*Task instructions:* The line with "Task: Click the" and each line following it, up to the final line of the data, should be set down exactly; pictures stay out.

*Records supplied:*
>>>

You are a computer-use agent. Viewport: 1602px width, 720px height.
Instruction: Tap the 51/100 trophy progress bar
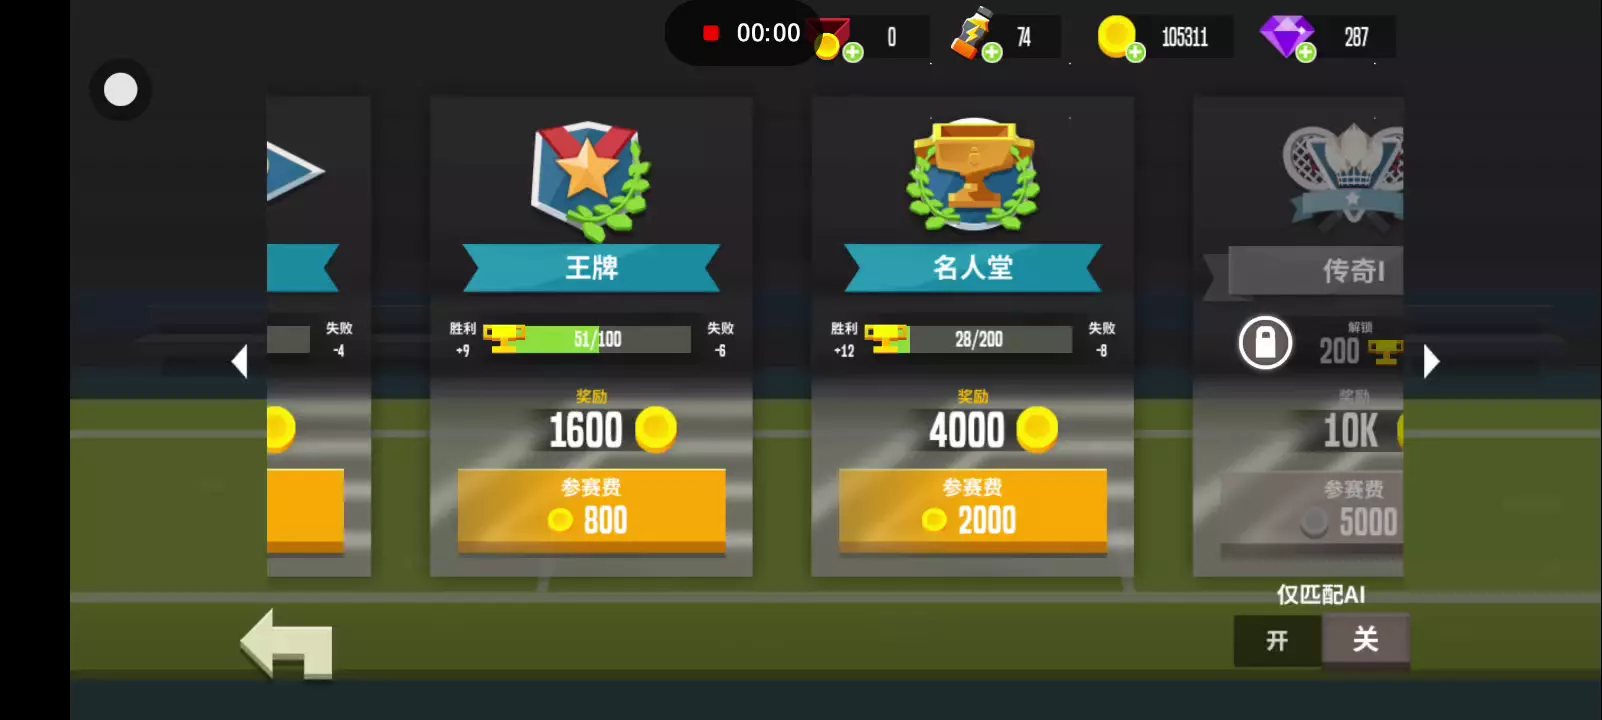588,339
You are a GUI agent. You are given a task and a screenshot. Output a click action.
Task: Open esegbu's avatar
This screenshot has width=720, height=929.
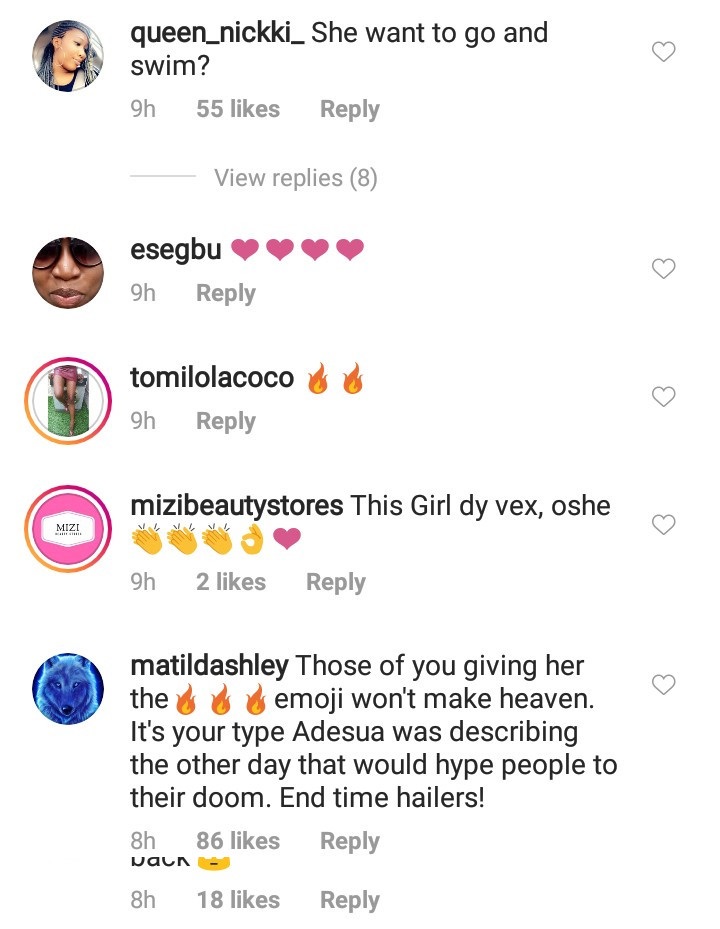[x=68, y=272]
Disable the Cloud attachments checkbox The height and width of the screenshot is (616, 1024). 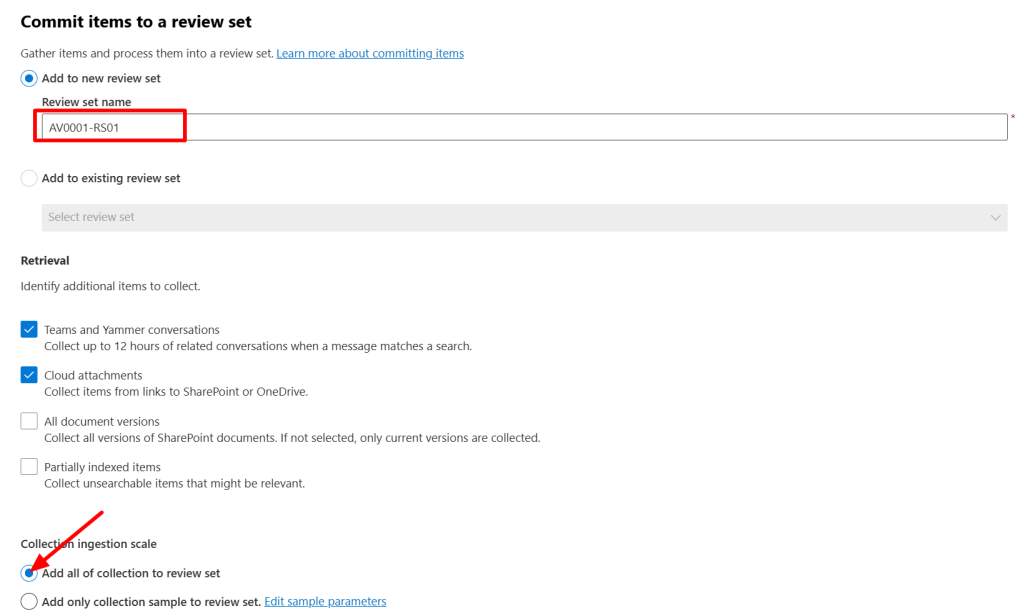[x=29, y=376]

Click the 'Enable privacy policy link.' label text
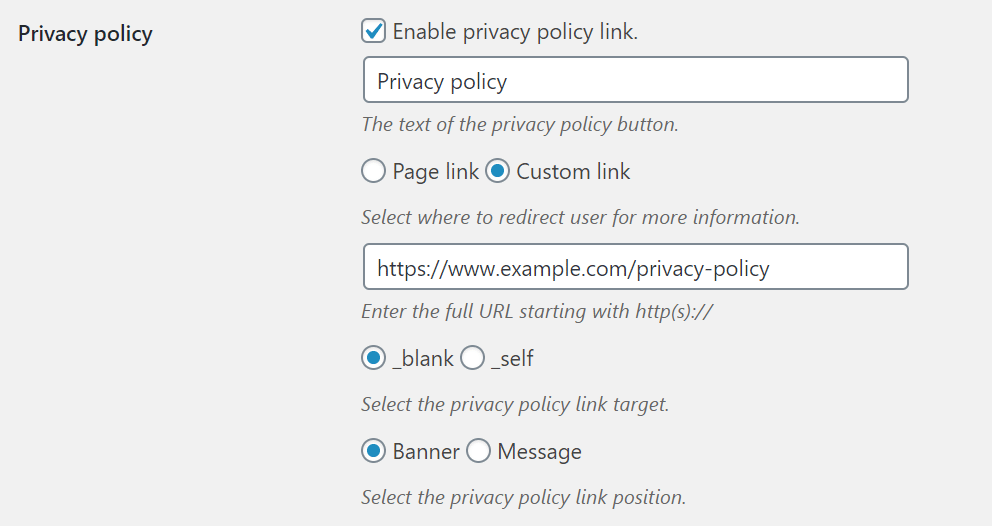pyautogui.click(x=515, y=32)
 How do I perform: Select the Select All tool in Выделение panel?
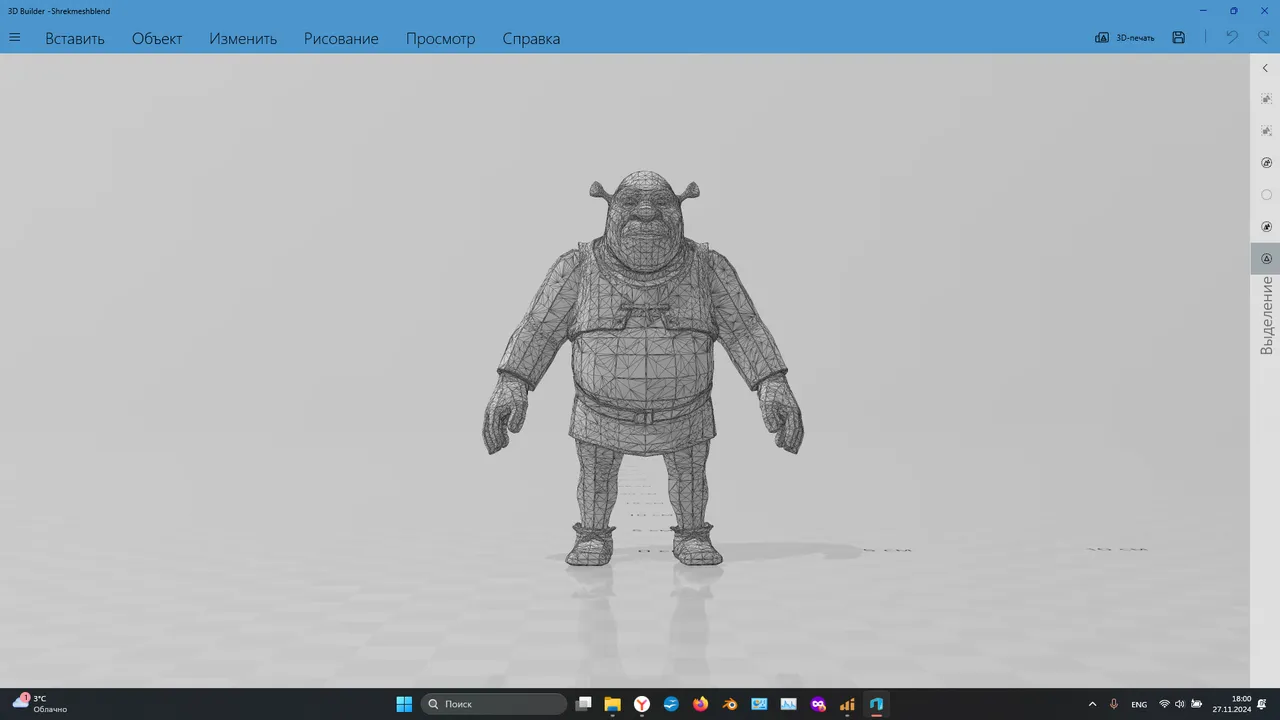click(x=1266, y=98)
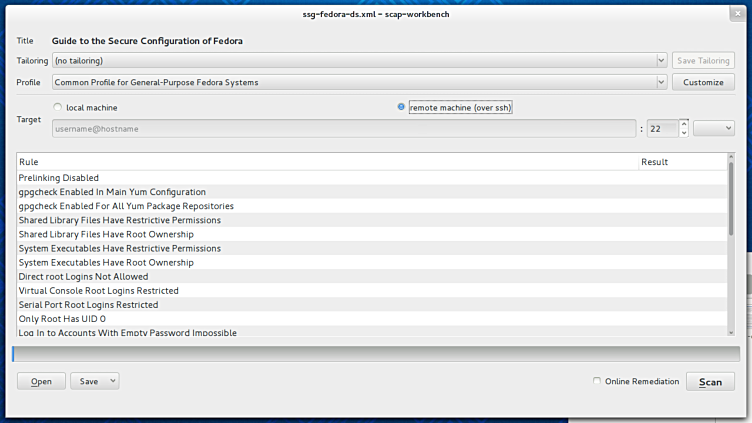Click the scan progress bar
Viewport: 752px width, 423px height.
[376, 354]
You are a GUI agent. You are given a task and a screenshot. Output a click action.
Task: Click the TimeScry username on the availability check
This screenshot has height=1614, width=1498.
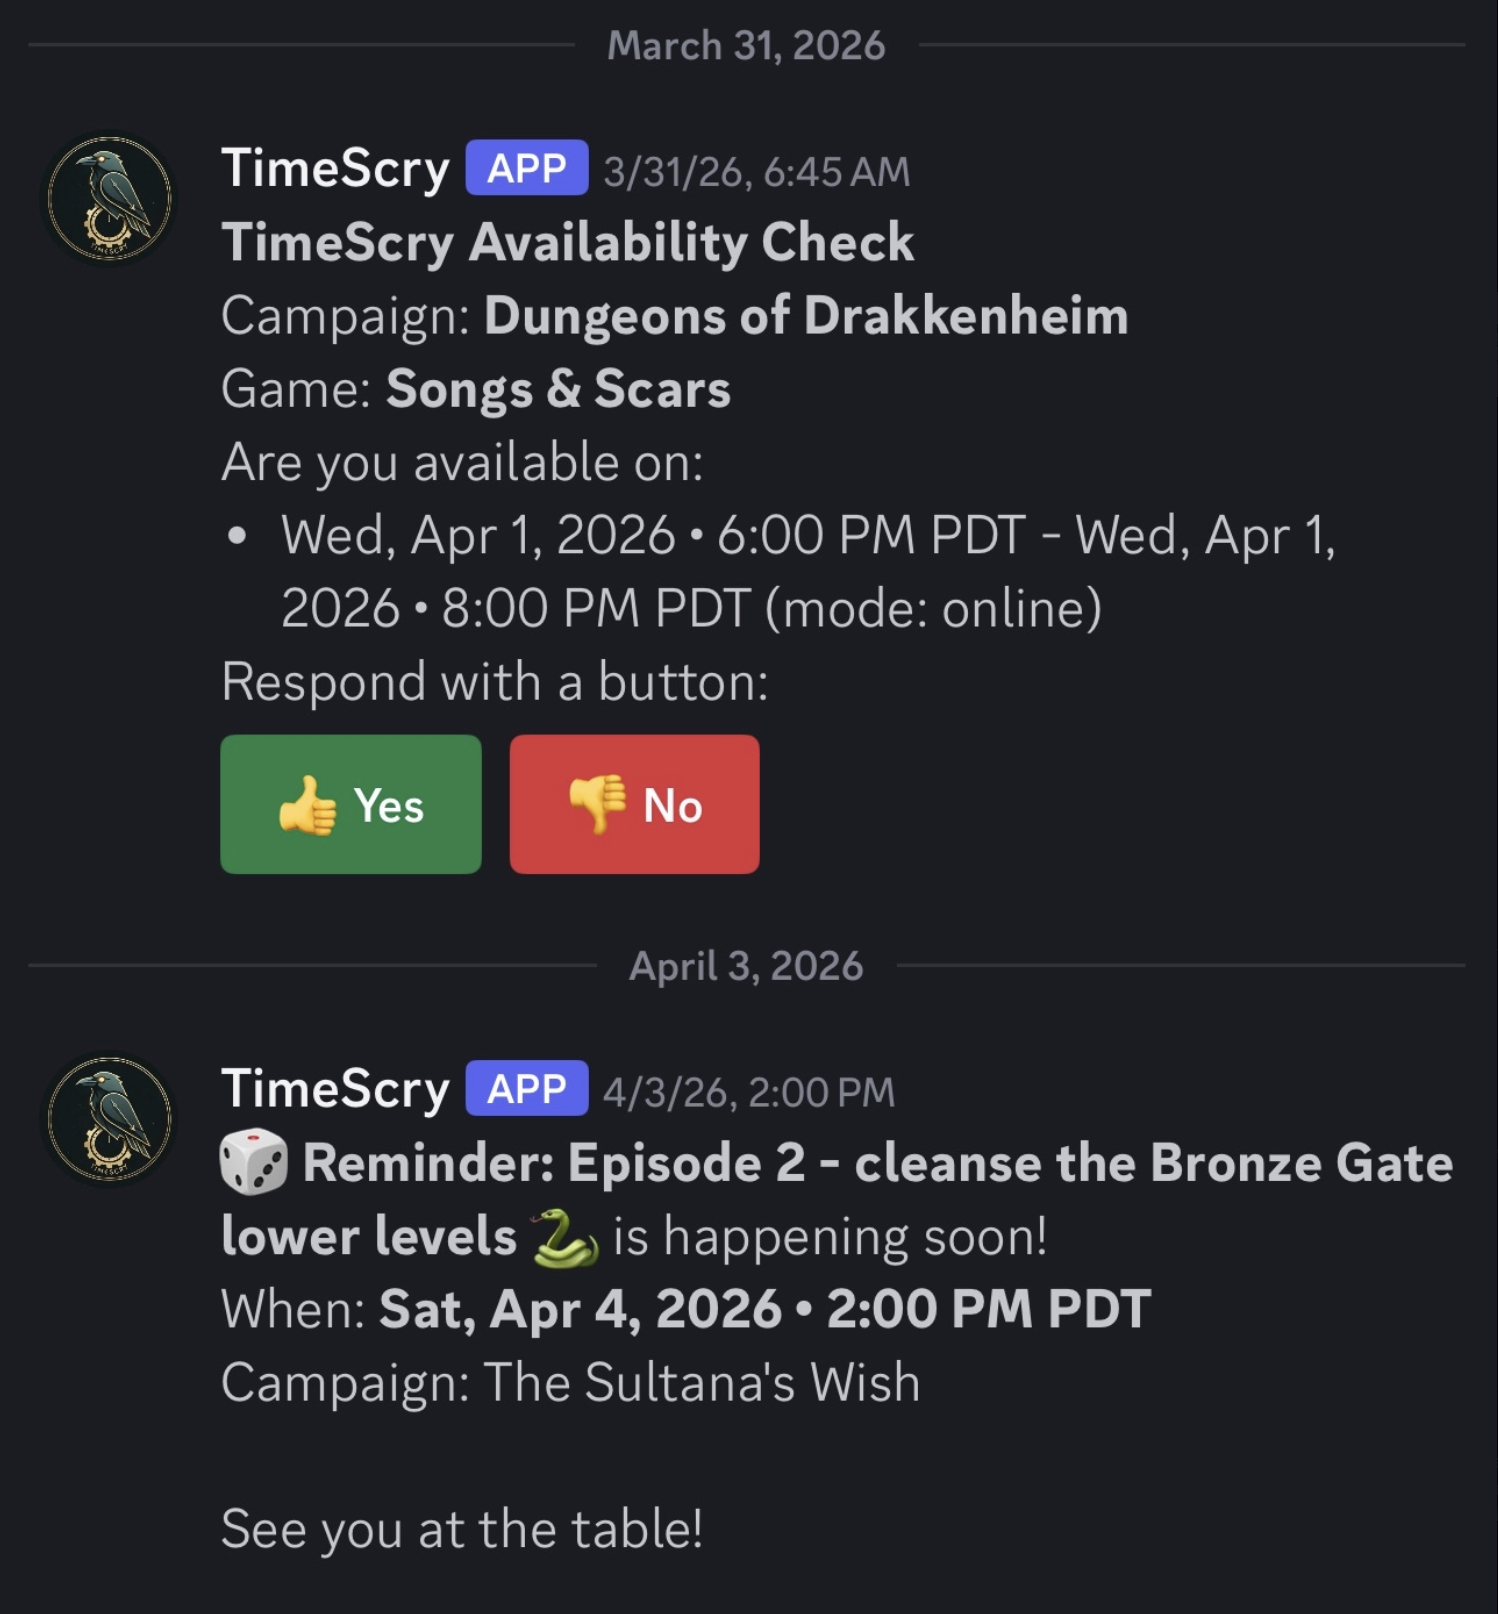click(336, 168)
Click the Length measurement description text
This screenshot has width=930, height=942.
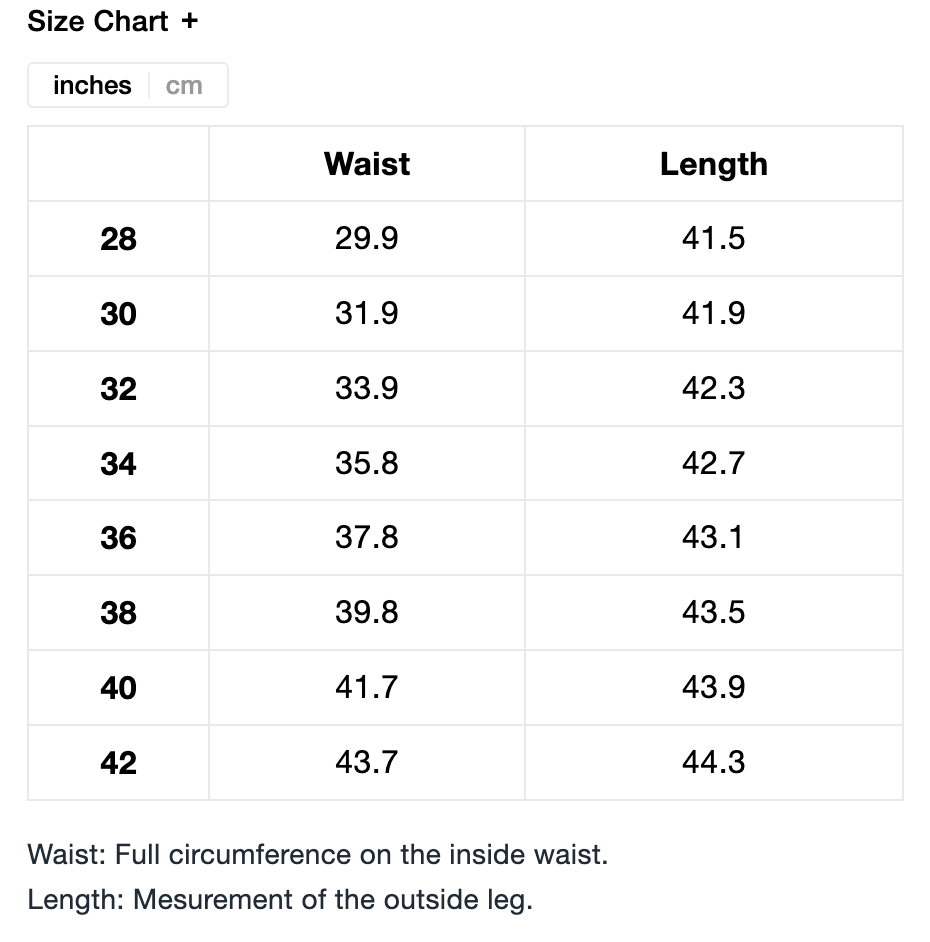(x=280, y=899)
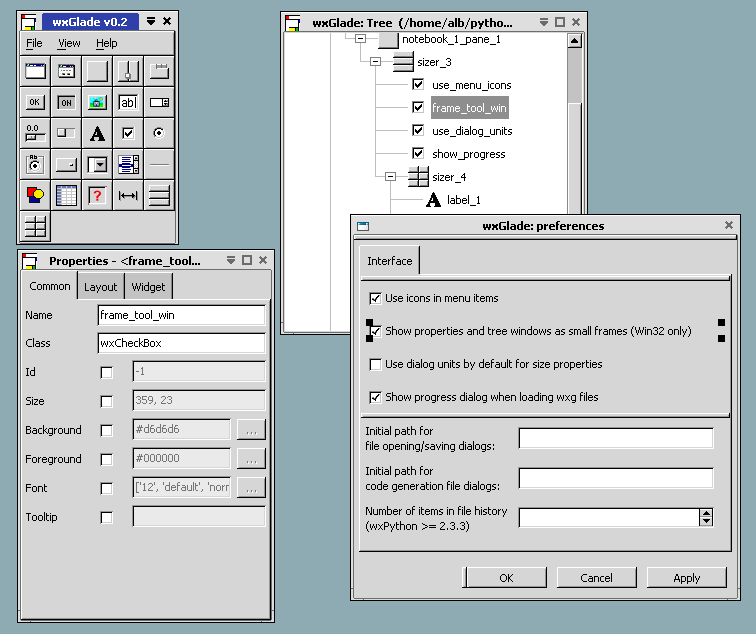The image size is (756, 634).
Task: Select the Grid widget icon in palette
Action: click(66, 196)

<<<

*Answer for the task:*
Task: Click the TimeScry username on the availability check
This screenshot has height=1614, width=1498.
click(336, 168)
Click the Length measurement description text
This screenshot has width=930, height=942.
(x=280, y=899)
The image size is (756, 634).
Task: Select the Grid widget icon in palette
Action: click(66, 196)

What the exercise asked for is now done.